You have been chosen and have agreed to act as a proxy to give small doses of pain medicine to your child. Please read this handout. A nurse will go over this information with you. Please ask the nurse if you have any questions.
Terms You Will Hear
- PCA– Patient Controlled Analgesia - We use theses initials to describe the machine that gives the pain medicine.
- Proxy – A person (not the child) who has permission to push the PCA machine button. This can be a nurse or an authorized caregiver.
- Lockout or lockout interval – The number of minutes the machine has to wait before a dose of the medicine can be given. The machine cannot give more medicine no matter how many times the button is pushed.
- Bolus Dose –The amount of medicine given when the button is pushed.
- Basal Rate – The amount of medicine given continuously over one hour.
- Hourly Limit – The machine is set to only give a certain amount of medicine each hour.
- Sedation – This is if the child is too sleepy, drowsy or groggy.
- Pain – Pain is an unpleasant sensory and emotional experience associated with actual or potential tissue damage. Pain is whatever your child says it is and whenever the child says it is happening.

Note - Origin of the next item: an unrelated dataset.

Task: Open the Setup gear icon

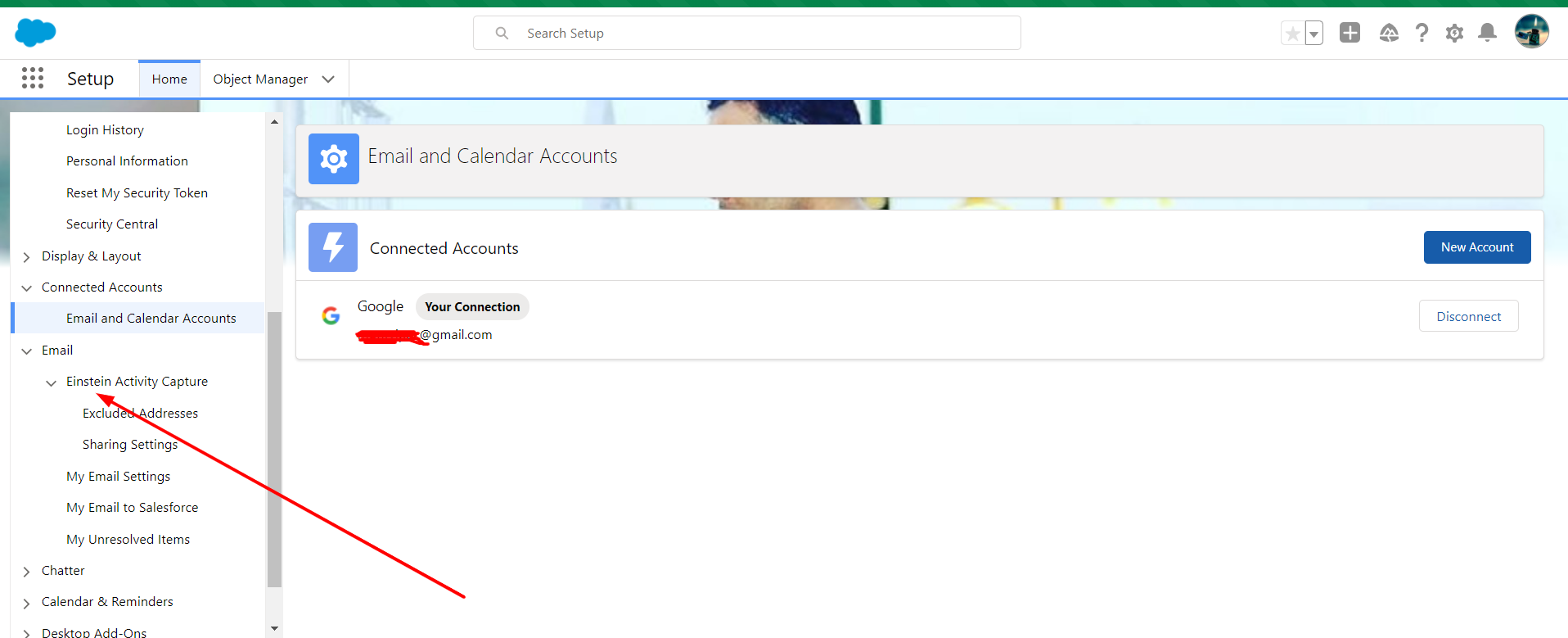Action: coord(1454,33)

How to Tell When the Child is Hurting
You will use one of the pain scales on the following page to help you decide how much pain your child is having. We will help you pick the best one for the individual child. Please use the same scale every time.
Subjective Pain Scales
1. FLACC Non-Verbal Pain Scale
This tool is best for children under 3 years or children who cannot talk.
|Face||No particular expression or smile||Occasional grimace or frown, withdrawn, disinterested||Frequent to constant frown, clenched jaw, quivering chin|
|Legs||Normal position or relaxed||Uneasy, restless, tense||Kicking or legs drawn up|
|Activity||Lying quietly, normal position, moves easily||Squirming, shifting back and forth, tense||Arched, rigid or jerking|
|Cry||No cry, awake or asleep||Moans or whimpers, occasional complaint||Cries steadily, screams or sobs, frequent complaints|
|Consolability||Content, relaxed||Reassured by occasional touching, hugging or talking to; distractible||Difficult to console or comfort|
2. FACES (3 years of Age and Older)
Show me how you feel by POINTING to the face.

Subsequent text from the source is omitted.